Welcome! I am a contemplative thinker and photographer from Colorado. In this blog, you'll discover photographs that I've taken on my hiking and backpacking trips, mostly in the American West. I've paired these with my favorite inspirational and philosophical quotes - literary passages that emphasize the innate spirituality of the natural world. I hope you enjoy them!

If you'd like to purchase photo-quote greeting cards, please go to www.NaturePhoto-QuoteCards.com .


In the Spirit of Wildness,

Stephen Hatch
Fort Collins, Colorado

P.S. There's a label index at the bottom of the blog.

Saturday, September 8, 2012

Be the crystal cup that rings as it shatters.


Why is this world set up in such a way that life must take life in order to survive?  Many children go through a vegetarian stage when it first hits them that their food was once a living animal.  Many of us as adults also have a tendency toward vegetarianism, for similar reasons.  Of course, fruits, vegetables and grains were once living as well.

How do we reconcile ourselves to this reality? Is there a deeper meaning to the fact that every creature relies on death at every moment to survive?  Contemplative traditions teach us that we can never live fully unless we also contemplate our own death.  In fact, they encourage us to learn to "die before we die."  What does this mean?

Meditation practice teaches us that every thought, sensation and emotion is birthed out of the spaciousness of divine awareness, shimmers for a moment, and then passes away, back into silent awareness.  A split second later, it either reappears out of the spaciousness in similar form, or is replaced by a different thought, sensation or emotion, only to dissipate once more.  In other words, life and death are cycles that occur in every moment.  Meditation teaches us to identify ourselves with the spaciousness of silent awareness rather than with the thoughts and sensations that arise and die at each moment.  To shift the metaphor, we learn to identify more with the vast mountain lake of God's presence than with the sunlight diamonds that continually appear and dissipate on the surface of that lake.

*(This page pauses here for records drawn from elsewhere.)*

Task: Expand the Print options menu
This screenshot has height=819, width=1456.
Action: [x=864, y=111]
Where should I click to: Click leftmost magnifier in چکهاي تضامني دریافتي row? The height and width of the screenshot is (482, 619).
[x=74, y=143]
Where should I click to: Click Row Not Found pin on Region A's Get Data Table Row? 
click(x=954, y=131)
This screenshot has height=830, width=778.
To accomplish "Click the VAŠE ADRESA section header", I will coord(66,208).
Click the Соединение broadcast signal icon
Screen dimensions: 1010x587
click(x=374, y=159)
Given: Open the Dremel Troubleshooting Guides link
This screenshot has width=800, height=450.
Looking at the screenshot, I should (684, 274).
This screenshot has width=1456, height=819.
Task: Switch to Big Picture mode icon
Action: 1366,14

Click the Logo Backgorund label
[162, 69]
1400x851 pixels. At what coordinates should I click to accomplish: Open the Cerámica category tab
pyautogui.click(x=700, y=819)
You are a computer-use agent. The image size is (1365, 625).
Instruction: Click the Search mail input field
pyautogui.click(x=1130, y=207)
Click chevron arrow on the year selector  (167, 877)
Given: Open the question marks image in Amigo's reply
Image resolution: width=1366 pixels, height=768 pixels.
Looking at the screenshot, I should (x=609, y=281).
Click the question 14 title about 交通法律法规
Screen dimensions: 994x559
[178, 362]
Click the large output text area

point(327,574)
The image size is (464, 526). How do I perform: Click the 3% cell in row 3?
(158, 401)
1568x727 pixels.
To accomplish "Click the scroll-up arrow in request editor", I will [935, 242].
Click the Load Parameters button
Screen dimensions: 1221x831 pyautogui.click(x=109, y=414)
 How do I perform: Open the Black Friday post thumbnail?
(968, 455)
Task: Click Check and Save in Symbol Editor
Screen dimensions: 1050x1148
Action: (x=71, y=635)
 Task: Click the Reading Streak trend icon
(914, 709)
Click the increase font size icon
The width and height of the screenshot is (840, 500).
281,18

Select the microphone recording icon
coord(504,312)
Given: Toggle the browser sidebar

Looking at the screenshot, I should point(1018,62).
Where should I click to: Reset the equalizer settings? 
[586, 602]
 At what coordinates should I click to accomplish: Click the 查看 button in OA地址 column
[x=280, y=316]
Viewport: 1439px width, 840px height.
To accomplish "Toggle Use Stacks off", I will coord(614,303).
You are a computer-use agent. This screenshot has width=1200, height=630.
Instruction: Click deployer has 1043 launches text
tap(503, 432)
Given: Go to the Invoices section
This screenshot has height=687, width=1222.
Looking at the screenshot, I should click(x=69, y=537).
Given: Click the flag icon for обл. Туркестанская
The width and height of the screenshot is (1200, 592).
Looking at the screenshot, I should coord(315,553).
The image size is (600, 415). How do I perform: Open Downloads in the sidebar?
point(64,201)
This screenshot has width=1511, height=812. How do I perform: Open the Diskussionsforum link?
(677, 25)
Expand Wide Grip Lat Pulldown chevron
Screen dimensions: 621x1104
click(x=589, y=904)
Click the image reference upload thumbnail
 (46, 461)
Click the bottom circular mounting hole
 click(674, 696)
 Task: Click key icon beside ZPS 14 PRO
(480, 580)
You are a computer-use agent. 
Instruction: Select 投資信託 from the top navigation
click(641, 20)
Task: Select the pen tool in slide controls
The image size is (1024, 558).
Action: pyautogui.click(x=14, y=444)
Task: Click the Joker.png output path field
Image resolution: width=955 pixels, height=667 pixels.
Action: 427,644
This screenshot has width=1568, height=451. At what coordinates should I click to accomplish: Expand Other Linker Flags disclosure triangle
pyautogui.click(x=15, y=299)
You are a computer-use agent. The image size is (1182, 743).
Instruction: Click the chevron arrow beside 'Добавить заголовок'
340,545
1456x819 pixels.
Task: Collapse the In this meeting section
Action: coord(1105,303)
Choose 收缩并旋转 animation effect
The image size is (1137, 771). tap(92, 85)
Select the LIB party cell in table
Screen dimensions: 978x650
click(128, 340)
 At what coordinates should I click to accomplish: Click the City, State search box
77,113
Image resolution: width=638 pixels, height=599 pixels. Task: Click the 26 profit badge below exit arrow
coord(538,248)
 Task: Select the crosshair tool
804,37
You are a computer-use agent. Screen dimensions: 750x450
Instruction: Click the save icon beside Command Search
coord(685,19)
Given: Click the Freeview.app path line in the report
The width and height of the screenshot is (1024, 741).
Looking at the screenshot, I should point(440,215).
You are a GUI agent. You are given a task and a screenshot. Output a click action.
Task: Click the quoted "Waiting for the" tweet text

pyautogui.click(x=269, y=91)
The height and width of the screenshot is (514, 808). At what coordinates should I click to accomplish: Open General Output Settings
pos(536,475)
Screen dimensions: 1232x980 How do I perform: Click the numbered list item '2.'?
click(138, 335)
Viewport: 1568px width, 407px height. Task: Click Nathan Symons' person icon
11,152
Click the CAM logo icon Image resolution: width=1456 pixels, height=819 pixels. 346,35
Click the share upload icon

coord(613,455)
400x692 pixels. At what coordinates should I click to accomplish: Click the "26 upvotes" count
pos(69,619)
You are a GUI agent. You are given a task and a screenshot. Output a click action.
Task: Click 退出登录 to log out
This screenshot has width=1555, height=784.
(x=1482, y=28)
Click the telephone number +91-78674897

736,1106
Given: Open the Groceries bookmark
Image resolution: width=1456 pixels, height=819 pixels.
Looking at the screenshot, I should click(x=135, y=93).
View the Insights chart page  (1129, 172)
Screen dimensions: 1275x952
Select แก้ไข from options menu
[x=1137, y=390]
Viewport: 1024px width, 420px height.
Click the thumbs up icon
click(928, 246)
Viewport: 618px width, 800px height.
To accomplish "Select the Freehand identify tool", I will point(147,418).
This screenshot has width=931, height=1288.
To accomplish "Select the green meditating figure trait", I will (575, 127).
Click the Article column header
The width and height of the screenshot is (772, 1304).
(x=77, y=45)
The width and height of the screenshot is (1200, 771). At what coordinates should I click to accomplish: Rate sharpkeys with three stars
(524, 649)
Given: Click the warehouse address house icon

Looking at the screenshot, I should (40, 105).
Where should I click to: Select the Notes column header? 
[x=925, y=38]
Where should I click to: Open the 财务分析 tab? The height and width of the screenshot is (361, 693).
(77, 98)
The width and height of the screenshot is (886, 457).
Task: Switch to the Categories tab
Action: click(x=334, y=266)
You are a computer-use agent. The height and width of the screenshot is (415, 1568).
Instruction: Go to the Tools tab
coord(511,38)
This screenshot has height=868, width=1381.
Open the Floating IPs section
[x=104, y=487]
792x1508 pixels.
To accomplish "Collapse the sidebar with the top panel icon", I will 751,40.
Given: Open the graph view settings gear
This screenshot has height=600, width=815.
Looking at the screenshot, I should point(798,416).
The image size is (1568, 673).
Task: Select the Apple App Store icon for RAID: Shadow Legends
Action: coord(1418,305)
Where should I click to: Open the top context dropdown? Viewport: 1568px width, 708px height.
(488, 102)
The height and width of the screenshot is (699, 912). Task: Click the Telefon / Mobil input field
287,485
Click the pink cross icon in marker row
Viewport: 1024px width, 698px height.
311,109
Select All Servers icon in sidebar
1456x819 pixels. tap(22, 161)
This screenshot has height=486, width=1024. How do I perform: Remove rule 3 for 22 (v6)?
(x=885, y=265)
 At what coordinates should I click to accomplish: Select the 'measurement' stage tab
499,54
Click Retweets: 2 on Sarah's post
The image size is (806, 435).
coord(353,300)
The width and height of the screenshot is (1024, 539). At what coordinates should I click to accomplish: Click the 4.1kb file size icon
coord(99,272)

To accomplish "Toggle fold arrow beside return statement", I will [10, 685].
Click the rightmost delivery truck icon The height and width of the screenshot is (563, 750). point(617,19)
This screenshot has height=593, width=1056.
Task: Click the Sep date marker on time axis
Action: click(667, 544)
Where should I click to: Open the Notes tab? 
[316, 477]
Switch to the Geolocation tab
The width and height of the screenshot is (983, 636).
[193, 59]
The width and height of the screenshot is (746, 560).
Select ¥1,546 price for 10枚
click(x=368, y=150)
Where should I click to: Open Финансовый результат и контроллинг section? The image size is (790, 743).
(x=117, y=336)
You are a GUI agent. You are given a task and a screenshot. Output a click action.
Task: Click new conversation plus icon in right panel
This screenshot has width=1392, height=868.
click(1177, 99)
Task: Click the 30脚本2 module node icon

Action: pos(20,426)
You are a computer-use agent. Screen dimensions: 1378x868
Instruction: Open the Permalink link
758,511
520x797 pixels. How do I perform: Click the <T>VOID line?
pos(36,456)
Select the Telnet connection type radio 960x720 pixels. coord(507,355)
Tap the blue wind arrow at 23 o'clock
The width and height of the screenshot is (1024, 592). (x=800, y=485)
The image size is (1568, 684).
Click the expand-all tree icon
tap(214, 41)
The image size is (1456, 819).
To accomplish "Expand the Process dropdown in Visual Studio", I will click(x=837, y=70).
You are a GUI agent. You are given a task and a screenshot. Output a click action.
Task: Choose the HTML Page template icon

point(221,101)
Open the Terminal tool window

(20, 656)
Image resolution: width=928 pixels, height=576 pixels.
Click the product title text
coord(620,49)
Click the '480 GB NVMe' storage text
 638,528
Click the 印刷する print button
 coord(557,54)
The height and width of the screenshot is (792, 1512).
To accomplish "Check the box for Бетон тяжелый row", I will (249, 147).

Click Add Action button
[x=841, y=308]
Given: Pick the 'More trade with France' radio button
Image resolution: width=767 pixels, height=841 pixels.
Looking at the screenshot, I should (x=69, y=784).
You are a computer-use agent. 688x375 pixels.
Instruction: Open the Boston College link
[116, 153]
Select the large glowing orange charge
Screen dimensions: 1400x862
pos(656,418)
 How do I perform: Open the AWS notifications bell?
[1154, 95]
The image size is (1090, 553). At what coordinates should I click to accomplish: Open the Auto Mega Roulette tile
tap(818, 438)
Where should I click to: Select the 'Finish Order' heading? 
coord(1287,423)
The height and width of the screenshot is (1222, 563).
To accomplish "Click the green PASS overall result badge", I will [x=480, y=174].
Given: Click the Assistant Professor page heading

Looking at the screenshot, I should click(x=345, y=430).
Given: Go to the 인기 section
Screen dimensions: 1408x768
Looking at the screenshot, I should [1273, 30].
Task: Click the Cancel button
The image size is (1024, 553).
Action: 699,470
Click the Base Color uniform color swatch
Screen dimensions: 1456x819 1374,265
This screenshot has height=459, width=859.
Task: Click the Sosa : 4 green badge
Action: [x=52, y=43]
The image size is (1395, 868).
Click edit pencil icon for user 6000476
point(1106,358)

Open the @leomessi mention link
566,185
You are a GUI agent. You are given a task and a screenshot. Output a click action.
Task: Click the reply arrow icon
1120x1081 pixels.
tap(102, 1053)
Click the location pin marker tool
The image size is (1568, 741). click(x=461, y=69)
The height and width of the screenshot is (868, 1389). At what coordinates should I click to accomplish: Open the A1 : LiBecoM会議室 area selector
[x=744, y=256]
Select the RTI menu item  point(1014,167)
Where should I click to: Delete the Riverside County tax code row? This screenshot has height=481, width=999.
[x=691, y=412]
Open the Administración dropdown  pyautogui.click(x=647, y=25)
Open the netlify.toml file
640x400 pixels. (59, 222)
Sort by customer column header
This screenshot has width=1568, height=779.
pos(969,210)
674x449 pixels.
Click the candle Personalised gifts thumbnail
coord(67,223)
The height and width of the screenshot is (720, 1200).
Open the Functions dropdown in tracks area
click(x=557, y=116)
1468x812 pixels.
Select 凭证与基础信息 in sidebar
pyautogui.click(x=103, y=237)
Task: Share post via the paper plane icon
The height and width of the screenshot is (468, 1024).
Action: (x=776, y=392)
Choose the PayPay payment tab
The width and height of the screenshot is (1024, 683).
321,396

But life and death are not simply two different modes appearing within a succession of moments.  They are also - on a deep level - IDENTICAL to one another.  In reality, each moment of our lives is like a fireworks display - its appearance in vivid colors in all of its glory is ALSO its explosion and dissipation, back into a vast sky.  The poet Rilke has a beautiful line that speaks of this reality.  "Be the crystal cup that rings as it shatters," he says.  Alternately, Jesus puts it this way in the Gospel of Thomas: "Come into being as you pass away."  Perhaps if we could realize that the very appearance of each moment is ALSO its death, we would view death as less something to be feared.  After all, each moment DOES reappear in the next moment, even if in a different form.  Learning to identify ourselves with the spacious and loving divine awareness out of which our lives continually emerge - and into which they pass away at each moment - can help us reconcile ourselves to the reality of death and dying.

Photo: A mountain lion track and a mule deer track appear together in the mud on the edge of a canyon pool at Natural Bridges National Monument, UT; September 3, 2012.  Here, the tracks appear to be going in opposite directions.  Perhaps both lion and deer stopped at the pool to get a drink.  Further on down the trail, it became clear that the mountain lion was following the deer.  A ranger I talked to told me that they'd been seeing evidence of that as a frequent occurrence that particular week.